What is needed → Copy the following records word for word, starting at the line containing "Given: Click the" and continuing through the end of the records.

Supplied material →
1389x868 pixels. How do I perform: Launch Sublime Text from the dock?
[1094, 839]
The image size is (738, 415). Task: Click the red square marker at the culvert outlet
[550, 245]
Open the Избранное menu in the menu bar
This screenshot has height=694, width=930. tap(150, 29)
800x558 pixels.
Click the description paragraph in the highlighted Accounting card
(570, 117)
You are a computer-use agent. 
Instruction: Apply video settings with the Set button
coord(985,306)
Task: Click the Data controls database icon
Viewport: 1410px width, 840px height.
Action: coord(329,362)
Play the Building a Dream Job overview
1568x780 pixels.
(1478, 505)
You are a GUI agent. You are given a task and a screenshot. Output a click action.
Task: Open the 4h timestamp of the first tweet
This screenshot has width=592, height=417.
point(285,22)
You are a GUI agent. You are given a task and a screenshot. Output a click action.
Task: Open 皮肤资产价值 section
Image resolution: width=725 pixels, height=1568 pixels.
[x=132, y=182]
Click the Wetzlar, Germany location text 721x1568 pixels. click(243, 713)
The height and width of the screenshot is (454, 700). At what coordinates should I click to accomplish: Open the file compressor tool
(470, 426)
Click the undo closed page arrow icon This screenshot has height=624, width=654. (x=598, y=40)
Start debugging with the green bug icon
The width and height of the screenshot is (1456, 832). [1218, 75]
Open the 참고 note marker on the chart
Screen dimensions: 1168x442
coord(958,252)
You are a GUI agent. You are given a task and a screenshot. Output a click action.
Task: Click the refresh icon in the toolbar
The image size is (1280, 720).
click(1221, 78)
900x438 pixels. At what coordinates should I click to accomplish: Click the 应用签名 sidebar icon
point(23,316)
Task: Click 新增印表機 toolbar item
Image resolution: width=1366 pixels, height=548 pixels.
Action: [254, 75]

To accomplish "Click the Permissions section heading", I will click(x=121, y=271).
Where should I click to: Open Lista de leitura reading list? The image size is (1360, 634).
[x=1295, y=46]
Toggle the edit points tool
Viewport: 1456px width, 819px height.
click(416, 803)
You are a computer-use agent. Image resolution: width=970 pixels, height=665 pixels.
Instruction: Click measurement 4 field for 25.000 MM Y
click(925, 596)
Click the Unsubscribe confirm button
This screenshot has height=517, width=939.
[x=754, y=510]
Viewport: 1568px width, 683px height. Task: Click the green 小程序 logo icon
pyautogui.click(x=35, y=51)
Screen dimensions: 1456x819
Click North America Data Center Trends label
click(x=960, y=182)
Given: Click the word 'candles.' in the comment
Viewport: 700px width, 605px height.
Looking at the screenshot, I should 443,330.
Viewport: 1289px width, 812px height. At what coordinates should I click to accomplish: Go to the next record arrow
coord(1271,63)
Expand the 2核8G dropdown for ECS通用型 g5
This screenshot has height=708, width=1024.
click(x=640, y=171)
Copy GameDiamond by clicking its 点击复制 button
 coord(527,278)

Task output →
Given: Click the word 'candles.' in the comment
Viewport: 700px width, 605px height.
Looking at the screenshot, I should 443,330.
Viewport: 1289px width, 812px height. At what coordinates should I click to accomplish: Go to the next record arrow
coord(1271,63)
Expand the 2核8G dropdown for ECS通用型 g5
This screenshot has height=708, width=1024.
click(x=640, y=171)
Copy GameDiamond by clicking its 点击复制 button
 coord(527,278)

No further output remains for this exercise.